The answer is a stretch of the material below, returned exactly: the line containing "Where should I click to: Click green", the line containing "Click the Helm", and all lines between.

____________________

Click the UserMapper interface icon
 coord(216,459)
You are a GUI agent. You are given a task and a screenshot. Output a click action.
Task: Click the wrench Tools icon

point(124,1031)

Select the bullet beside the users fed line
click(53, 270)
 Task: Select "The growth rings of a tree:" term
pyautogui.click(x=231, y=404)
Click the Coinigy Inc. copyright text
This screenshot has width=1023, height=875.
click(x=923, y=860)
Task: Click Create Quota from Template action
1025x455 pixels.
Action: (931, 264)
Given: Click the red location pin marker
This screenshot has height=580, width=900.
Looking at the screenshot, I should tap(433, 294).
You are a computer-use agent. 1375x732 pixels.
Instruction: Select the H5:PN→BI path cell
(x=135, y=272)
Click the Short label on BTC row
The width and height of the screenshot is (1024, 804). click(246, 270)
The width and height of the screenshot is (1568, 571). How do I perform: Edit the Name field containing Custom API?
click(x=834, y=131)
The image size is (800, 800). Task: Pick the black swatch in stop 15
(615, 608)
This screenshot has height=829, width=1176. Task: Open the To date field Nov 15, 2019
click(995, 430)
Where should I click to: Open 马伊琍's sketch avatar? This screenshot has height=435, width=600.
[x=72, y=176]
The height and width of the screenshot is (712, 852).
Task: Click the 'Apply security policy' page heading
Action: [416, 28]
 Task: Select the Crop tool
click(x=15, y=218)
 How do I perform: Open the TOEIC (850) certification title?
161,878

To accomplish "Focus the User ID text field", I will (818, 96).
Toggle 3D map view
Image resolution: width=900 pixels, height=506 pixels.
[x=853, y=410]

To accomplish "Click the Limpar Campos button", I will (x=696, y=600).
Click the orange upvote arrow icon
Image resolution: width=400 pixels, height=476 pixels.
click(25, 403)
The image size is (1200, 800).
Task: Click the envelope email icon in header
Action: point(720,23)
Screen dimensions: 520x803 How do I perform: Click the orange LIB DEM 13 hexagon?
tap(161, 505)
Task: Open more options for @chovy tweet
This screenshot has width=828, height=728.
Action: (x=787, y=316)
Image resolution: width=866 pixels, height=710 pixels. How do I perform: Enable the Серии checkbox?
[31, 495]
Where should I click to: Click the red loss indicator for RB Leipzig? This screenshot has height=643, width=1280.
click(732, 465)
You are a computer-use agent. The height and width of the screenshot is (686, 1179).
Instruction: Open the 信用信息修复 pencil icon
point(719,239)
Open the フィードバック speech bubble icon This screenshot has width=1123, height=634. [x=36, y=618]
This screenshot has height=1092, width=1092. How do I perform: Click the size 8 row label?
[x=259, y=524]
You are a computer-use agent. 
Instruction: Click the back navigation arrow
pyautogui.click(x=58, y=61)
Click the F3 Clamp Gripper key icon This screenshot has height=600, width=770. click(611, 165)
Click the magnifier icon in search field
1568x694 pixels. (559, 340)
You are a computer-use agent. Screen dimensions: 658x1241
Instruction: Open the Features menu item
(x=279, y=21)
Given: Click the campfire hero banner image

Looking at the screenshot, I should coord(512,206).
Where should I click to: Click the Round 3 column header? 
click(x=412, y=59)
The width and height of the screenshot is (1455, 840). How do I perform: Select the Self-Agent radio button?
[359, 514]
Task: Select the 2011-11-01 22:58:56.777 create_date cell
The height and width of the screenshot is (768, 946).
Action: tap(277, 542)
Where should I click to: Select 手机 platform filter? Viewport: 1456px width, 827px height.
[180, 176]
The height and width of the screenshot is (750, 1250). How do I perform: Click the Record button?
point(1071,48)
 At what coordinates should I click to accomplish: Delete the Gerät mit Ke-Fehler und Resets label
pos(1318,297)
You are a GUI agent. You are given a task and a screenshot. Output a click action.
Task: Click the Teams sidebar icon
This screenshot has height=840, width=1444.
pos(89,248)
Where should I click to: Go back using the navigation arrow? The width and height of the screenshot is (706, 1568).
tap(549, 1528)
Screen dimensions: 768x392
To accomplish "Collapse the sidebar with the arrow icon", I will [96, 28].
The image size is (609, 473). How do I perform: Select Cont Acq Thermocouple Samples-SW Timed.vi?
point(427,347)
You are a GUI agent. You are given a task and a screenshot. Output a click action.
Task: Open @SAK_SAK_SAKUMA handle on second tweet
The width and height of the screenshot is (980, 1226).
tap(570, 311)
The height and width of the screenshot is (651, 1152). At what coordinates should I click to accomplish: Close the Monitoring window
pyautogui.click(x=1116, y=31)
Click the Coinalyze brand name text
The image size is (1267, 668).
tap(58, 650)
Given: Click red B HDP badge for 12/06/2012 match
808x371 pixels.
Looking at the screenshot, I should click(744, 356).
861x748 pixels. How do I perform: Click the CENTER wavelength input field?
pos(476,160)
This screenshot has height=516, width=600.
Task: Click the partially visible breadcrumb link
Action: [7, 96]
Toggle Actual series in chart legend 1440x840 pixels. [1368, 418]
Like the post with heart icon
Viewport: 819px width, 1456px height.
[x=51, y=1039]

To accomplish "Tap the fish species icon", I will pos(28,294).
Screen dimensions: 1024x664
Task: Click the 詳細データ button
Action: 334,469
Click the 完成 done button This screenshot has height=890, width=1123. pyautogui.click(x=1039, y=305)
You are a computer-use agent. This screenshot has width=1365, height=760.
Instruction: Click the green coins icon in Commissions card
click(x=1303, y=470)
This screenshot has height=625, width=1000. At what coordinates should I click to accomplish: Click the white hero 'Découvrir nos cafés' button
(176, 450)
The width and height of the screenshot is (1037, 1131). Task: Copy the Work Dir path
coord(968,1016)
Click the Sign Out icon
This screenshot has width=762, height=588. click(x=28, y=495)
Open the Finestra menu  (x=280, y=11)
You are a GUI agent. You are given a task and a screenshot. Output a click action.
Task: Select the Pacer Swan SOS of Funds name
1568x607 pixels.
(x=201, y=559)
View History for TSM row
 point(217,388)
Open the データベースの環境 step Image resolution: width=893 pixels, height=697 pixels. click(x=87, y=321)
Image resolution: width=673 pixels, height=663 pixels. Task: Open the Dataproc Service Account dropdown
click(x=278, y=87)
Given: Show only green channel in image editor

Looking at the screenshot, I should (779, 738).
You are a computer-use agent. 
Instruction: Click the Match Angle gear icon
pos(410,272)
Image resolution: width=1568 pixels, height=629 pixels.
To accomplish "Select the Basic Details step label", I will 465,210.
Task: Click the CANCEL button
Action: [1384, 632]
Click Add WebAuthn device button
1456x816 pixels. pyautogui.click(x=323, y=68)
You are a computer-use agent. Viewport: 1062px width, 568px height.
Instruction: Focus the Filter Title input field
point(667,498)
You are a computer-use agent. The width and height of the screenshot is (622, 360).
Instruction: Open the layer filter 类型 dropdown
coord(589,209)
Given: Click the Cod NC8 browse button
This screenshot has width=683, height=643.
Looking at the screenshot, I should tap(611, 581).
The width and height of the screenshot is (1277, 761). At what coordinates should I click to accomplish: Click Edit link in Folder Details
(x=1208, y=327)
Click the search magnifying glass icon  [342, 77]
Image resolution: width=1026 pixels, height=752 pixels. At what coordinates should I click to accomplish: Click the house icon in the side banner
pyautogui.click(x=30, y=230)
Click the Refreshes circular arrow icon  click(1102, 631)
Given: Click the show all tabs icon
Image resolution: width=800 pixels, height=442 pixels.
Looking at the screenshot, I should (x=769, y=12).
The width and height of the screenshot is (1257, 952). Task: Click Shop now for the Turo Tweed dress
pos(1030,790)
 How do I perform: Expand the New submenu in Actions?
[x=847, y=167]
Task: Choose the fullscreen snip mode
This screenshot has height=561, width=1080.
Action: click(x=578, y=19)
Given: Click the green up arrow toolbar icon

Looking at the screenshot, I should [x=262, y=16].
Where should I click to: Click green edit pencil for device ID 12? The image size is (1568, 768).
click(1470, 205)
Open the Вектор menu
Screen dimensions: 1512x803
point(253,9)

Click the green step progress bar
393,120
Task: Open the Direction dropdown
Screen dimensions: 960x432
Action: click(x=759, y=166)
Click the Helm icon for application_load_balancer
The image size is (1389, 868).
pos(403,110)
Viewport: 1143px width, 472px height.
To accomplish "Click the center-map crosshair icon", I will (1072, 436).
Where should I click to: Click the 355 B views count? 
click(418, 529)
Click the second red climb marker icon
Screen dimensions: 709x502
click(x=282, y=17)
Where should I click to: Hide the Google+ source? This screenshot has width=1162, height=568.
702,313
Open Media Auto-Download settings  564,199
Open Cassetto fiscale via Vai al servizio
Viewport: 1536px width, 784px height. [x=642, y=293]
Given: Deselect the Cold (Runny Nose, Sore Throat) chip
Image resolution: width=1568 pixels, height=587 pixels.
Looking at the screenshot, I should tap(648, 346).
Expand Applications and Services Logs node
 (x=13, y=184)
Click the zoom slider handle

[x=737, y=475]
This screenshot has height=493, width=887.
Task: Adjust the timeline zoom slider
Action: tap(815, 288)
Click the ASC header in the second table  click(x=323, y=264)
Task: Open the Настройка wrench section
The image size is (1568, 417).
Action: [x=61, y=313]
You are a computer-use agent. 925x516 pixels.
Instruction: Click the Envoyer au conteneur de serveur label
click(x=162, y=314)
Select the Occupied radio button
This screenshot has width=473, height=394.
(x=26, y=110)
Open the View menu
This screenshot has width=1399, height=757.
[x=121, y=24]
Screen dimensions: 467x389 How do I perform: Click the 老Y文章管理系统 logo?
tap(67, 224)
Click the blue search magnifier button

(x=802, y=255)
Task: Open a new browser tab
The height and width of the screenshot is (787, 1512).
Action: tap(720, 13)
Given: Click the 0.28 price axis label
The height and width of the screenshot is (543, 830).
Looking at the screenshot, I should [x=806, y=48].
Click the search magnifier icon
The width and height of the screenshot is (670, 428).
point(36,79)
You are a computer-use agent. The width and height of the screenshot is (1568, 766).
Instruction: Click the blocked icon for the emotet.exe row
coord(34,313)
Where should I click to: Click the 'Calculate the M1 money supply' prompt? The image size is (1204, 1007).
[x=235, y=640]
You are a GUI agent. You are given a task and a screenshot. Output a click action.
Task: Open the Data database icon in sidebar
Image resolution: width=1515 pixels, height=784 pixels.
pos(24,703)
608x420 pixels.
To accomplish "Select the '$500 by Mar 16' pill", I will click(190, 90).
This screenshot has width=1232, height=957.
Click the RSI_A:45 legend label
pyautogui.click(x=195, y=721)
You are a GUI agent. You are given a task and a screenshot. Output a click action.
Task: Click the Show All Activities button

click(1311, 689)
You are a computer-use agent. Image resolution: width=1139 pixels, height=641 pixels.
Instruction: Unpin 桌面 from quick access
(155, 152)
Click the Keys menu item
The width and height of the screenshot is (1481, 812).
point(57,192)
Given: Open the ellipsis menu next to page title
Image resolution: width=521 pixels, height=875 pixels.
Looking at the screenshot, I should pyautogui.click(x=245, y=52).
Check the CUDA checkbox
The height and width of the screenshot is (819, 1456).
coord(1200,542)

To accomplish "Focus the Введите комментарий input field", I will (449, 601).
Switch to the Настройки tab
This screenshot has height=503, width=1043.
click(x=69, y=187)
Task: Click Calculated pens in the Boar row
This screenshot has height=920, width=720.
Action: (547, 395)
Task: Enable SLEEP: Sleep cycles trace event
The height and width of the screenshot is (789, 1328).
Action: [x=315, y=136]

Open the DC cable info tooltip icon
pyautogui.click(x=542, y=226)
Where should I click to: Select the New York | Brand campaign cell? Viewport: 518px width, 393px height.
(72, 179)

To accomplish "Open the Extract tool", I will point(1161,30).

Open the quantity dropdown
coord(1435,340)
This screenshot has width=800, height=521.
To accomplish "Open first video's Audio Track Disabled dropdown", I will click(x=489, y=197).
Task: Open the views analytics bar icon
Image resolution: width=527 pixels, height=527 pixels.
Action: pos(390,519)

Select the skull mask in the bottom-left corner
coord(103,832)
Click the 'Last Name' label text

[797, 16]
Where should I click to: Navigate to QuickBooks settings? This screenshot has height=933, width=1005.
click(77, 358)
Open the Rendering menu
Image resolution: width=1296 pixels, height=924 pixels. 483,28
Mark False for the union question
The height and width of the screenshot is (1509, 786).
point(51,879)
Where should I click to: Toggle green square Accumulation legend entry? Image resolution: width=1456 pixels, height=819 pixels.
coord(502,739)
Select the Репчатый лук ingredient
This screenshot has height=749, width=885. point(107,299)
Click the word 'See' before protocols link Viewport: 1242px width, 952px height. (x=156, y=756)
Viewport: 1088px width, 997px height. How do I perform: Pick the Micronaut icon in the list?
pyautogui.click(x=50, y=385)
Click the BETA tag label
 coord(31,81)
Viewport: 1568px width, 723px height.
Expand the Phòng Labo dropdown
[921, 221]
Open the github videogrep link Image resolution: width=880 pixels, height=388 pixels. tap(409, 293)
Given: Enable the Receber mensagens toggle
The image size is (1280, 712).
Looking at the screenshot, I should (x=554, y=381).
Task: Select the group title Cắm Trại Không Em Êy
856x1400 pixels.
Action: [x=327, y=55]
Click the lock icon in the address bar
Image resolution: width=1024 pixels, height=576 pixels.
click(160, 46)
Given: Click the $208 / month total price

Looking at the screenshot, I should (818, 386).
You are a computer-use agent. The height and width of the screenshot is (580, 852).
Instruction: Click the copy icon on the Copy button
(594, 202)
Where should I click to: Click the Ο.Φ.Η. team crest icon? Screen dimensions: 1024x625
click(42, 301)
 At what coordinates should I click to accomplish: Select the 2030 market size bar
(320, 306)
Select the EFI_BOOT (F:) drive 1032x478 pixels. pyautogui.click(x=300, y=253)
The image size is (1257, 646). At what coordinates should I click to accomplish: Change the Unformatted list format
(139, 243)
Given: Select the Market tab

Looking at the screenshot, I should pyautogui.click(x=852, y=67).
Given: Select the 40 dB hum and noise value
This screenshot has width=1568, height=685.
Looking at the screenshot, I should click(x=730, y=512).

____________________

REPLY
Where should I click to: Click green edit pencil for device ID 12? The image size is (1568, 768).
click(1470, 205)
Open the Вектор menu
Screen dimensions: 1512x803
point(253,9)

Click the green step progress bar
393,120
Task: Open the Direction dropdown
Screen dimensions: 960x432
Action: click(x=759, y=166)
Click the Helm icon for application_load_balancer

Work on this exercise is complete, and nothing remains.